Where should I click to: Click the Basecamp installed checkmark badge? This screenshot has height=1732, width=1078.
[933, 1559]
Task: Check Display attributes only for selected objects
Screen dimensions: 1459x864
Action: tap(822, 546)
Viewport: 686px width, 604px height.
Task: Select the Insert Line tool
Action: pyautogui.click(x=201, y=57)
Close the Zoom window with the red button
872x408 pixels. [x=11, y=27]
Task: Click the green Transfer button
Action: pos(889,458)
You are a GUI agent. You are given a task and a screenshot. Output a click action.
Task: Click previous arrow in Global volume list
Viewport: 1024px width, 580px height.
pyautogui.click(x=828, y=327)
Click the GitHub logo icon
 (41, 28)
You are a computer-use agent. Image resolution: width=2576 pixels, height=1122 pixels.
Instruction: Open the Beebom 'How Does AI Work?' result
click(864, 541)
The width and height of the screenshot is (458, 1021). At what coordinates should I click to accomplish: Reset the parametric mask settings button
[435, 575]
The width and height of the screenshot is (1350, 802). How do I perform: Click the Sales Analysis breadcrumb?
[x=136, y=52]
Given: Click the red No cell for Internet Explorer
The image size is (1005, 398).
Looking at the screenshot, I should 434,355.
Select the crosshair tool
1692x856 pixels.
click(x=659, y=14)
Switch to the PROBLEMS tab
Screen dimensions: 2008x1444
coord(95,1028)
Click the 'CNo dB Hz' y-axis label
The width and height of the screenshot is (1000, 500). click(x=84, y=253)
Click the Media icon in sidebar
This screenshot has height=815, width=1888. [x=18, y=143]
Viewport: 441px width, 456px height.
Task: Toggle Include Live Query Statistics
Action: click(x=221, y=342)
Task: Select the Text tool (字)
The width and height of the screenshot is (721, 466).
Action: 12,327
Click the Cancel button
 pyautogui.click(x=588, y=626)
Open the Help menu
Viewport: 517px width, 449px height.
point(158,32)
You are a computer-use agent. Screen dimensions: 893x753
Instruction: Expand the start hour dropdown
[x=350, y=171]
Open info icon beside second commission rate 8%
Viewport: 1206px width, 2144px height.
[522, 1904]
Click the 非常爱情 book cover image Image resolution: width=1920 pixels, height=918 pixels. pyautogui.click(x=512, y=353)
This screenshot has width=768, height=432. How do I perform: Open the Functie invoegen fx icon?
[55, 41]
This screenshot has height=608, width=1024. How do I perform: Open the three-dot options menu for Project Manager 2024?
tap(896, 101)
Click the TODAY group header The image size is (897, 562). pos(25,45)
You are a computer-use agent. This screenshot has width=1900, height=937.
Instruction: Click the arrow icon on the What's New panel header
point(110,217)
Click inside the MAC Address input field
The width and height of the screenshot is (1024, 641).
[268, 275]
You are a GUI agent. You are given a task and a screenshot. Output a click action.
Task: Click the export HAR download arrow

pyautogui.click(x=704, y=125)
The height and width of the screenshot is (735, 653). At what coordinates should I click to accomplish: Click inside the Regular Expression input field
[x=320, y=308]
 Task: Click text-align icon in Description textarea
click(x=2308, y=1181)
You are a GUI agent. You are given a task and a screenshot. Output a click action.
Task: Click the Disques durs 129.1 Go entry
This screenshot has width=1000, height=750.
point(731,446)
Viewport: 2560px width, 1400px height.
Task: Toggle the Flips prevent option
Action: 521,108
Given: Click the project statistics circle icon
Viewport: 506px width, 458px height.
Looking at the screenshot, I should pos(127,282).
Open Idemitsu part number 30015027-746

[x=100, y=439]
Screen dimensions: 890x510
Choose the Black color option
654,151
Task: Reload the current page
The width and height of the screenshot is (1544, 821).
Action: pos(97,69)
* * * * *
**Work required**. Swap "computer-use agent" for "desktop agent" throughout the records above and write them all out again, with everything else left unchanged.

**Written answer**.
Where should I click to: Click the Basecamp installed checkmark badge? This screenshot has height=1732, width=1078.
[933, 1559]
Task: Check Display attributes only for selected objects
Screen dimensions: 1459x864
Action: tap(822, 546)
Viewport: 686px width, 604px height.
Task: Select the Insert Line tool
Action: pyautogui.click(x=201, y=57)
Close the Zoom window with the red button
872x408 pixels. [x=11, y=27]
Task: Click the green Transfer button
Action: pos(889,458)
You are a GUI agent. You are given a task and a screenshot. Output a click action.
Task: Click previous arrow in Global volume list
Viewport: 1024px width, 580px height.
pyautogui.click(x=828, y=327)
Click the GitHub logo icon
 (41, 28)
You are a desktop agent. Image resolution: width=2576 pixels, height=1122 pixels.
Instruction: Open the Beebom 'How Does AI Work?' result
click(864, 541)
The width and height of the screenshot is (458, 1021). At what coordinates should I click to accomplish: Reset the parametric mask settings button
[435, 575]
The width and height of the screenshot is (1350, 802). How do I perform: Click the Sales Analysis breadcrumb?
[x=136, y=52]
Given: Click the red No cell for Internet Explorer
The image size is (1005, 398).
Looking at the screenshot, I should 434,355.
Select the crosshair tool
1692x856 pixels.
click(x=659, y=14)
Switch to the PROBLEMS tab
Screen dimensions: 2008x1444
coord(95,1028)
Click the 'CNo dB Hz' y-axis label
The width and height of the screenshot is (1000, 500). click(x=84, y=253)
Click the Media icon in sidebar
This screenshot has height=815, width=1888. [x=18, y=143]
Viewport: 441px width, 456px height.
Task: Toggle Include Live Query Statistics
Action: click(x=221, y=342)
Task: Select the Text tool (字)
The width and height of the screenshot is (721, 466).
Action: 12,327
Click the Cancel button
 pyautogui.click(x=588, y=626)
Open the Help menu
Viewport: 517px width, 449px height.
point(158,32)
You are a desktop agent. Screen dimensions: 893x753
Instruction: Expand the start hour dropdown
[x=350, y=171]
Open info icon beside second commission rate 8%
Viewport: 1206px width, 2144px height.
[522, 1904]
Click the 非常爱情 book cover image Image resolution: width=1920 pixels, height=918 pixels. pyautogui.click(x=512, y=353)
This screenshot has width=768, height=432. How do I perform: Open the Functie invoegen fx icon?
[55, 41]
This screenshot has height=608, width=1024. How do I perform: Open the three-dot options menu for Project Manager 2024?
tap(896, 101)
Click the TODAY group header The image size is (897, 562). pos(25,45)
You are a desktop agent. This screenshot has width=1900, height=937.
Instruction: Click the arrow icon on the What's New panel header
point(110,217)
Click inside the MAC Address input field
The width and height of the screenshot is (1024, 641).
[268, 275]
You are a GUI agent. You are given a task and a screenshot. Output a click action.
Task: Click the export HAR download arrow

pyautogui.click(x=704, y=125)
The height and width of the screenshot is (735, 653). At what coordinates should I click to accomplish: Click inside the Regular Expression input field
[x=320, y=308]
 Task: Click text-align icon in Description textarea
click(x=2308, y=1181)
You are a GUI agent. You are given a task and a screenshot. Output a click action.
Task: Click the Disques durs 129.1 Go entry
This screenshot has width=1000, height=750.
point(731,446)
Viewport: 2560px width, 1400px height.
Task: Toggle the Flips prevent option
Action: 521,108
Given: Click the project statistics circle icon
Viewport: 506px width, 458px height.
Looking at the screenshot, I should pos(127,282).
Open Idemitsu part number 30015027-746

[x=100, y=439]
Screen dimensions: 890x510
Choose the Black color option
654,151
Task: Reload the current page
The width and height of the screenshot is (1544, 821).
Action: pos(97,69)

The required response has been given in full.